Quanto ao que despertou o interesse de Eggers por Orlok, o cineasta lembra-se de ter 9 anos quando assistiu a uma versão degradada do filme de Murnau. Nosferatus em VHS pela primeira vez. “Uma das coisas espetaculares dessa versão não restaurada é que ela parecia mais real”, diz ele. “Max Schreck obviamente tem esse visual icônico e esse desempenho incrível, mas você não conseguia ver a careca e a pintura com graxa. Ele parecia um vampiro de verdade.”
Aquela fascinação inicial por um vampiro que vivia fora do reino do “sedutor pálido, bonito e aristocrático” ficou com Eggers, levando-o a vestir uma roupa Nosferatus atuar no ensino médio – que mais tarde foi encenado como uma produção profissional – e, eventualmente, embarcar em uma jornada de 10 anos para dar vida à sua visão do filme. “Por alguma razão, seja Edward Cullen ou Blade, os vampiros que têm sido mais populares são esses estranhos relacionáveis”, diz ele. “Não é exatamente nisso que estou interessado.”

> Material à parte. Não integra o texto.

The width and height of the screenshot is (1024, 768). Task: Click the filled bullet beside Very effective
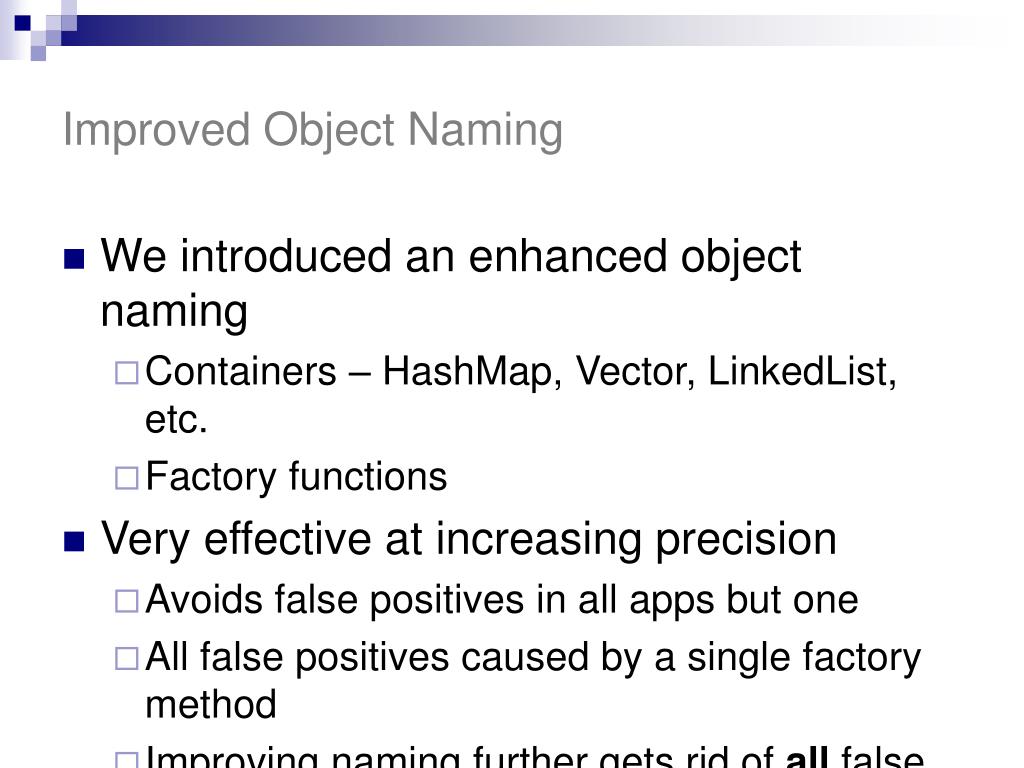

Embora haja “algum pathos” na existência de Orlok, de acordo com Eggers, ele queria que seu vampiro fosse um verdadeiro vilão. “Voltei ao folclore que foi escrito por pessoas que acreditavam que os vampiros realmente existiam”, diz ele. “E esses primeiros vampiros populares das áreas bálticas e eslavas eram geralmente cadáveres pútridos, apodrecidos e cobertos de vermes, e não um cara elegante em um smoking. Eu sabia que se pudesse entender como seria a aparência de um nobre morto da Transilvânia e torná-lo assim. figura masculina, fálica e demoníaca, eu poderia ter um vampiro que poderia ser realmente assustador e não brilhante.”
A aura de pura malevolência que emana do Orlok de Skarsgård apenas aumenta a intensidade da conexão entre o vampiro e Ellen, forçando-a a confrontar continuamente a parte de si mesma que é atraída pela escuridão dele. “O mal vem de dentro de nós ou de fora”, ela pergunta tristemente a von Franz após um episódio particularmente violento.
“Você pode vê-la no filme lutando fisicamente contra isso”, diz Eggers. “Tanto com os ‘ataques histéricos’, como teriam sido chamados no século 19, quanto depois com o que se torna basicamente uma possessão demoníaca.”
Enquanto a contraparte de Ellen no romance de Stoker, Mina Harker, tem que contar com os homens ao seu redor para caçar e matar Drácula fisicamente, Murnau seguiu um caminho diferente em 1922 e escolheu fazer de Ellen a heroína abnegada da história. Eggers segue o exemplo, colocando Ellen em um curso mórbido para finalmente reconhecer a inevitabilidade de sua situação e tomar a decisão de se entregar à destruição.
“Thomas pensa que ele é o herói, mas na verdade sua esposa, que todo mundo chama de louca e manda calar a boca e amarrar na cama, é a única que pode resolver o problema”, diz Eggers. “Isso é muito mais interessante.”